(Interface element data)
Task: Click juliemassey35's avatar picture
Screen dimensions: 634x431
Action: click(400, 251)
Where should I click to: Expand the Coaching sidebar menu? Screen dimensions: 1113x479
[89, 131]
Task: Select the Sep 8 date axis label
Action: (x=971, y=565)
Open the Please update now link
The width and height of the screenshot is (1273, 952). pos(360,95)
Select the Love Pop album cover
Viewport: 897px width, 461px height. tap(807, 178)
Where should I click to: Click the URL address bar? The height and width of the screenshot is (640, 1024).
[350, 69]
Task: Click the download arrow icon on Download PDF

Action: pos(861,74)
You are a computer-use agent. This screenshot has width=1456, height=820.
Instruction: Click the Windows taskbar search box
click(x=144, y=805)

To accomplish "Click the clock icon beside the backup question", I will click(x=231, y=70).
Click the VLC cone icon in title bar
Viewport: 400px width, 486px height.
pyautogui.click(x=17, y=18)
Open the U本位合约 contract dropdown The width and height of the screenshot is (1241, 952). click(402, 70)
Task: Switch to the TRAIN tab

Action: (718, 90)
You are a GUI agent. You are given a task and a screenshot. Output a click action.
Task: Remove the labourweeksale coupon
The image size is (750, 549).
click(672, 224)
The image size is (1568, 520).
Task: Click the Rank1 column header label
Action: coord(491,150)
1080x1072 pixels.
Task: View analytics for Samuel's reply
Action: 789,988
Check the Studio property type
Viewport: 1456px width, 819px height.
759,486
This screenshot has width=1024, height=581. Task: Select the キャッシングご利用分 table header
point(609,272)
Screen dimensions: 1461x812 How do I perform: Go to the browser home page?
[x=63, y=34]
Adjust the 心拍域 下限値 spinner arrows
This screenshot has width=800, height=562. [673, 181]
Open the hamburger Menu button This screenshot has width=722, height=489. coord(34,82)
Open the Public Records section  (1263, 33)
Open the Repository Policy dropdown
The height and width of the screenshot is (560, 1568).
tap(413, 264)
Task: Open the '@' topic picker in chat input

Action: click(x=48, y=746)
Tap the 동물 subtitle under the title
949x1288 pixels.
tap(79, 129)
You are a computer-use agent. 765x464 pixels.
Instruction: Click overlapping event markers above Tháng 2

* Objective *
Change "Screen dimensions" to "Screen size" everywhere in the data above and give all of it again with nothing else altered.

* Result of this exercise *
Task: Click juliemassey35's avatar picture
Screen size: 634x431
Action: click(400, 251)
Where should I click to: Expand the Coaching sidebar menu? Screen size: 1113x479
[89, 131]
Task: Select the Sep 8 date axis label
Action: (x=971, y=565)
Open the Please update now link
The width and height of the screenshot is (1273, 952). pos(360,95)
Select the Love Pop album cover
Viewport: 897px width, 461px height. tap(807, 178)
Where should I click to: Click the URL address bar? The height and width of the screenshot is (640, 1024).
[350, 69]
Task: Click the download arrow icon on Download PDF

Action: pos(861,74)
You are a computer-use agent. This screenshot has width=1456, height=820.
Instruction: Click the Windows taskbar search box
click(x=144, y=805)

To accomplish "Click the clock icon beside the backup question", I will click(x=231, y=70).
Click the VLC cone icon in title bar
Viewport: 400px width, 486px height.
pyautogui.click(x=17, y=18)
Open the U本位合约 contract dropdown The width and height of the screenshot is (1241, 952). click(402, 70)
Task: Switch to the TRAIN tab

Action: (718, 90)
You are a GUI agent. You are given a task and a screenshot. Output a click action.
Task: Remove the labourweeksale coupon
The image size is (750, 549).
click(672, 224)
The image size is (1568, 520).
Task: Click the Rank1 column header label
Action: coord(491,150)
1080x1072 pixels.
Task: View analytics for Samuel's reply
Action: 789,988
Check the Studio property type
Viewport: 1456px width, 819px height.
759,486
This screenshot has width=1024, height=581. Task: Select the キャッシングご利用分 table header
point(609,272)
Screen size: 1461x812 How do I perform: Go to the browser home page?
[x=63, y=34]
Adjust the 心拍域 下限値 spinner arrows
This screenshot has width=800, height=562. [673, 181]
Open the hamburger Menu button This screenshot has width=722, height=489. coord(34,82)
Open the Public Records section  (1263, 33)
Open the Repository Policy dropdown
The height and width of the screenshot is (560, 1568).
tap(413, 264)
Task: Open the '@' topic picker in chat input

Action: click(x=48, y=746)
Tap the 동물 subtitle under the title
949x1288 pixels.
tap(79, 129)
You are a computer-use agent. 765x464 pixels.
Instruction: Click overlapping event markers above Tháng 2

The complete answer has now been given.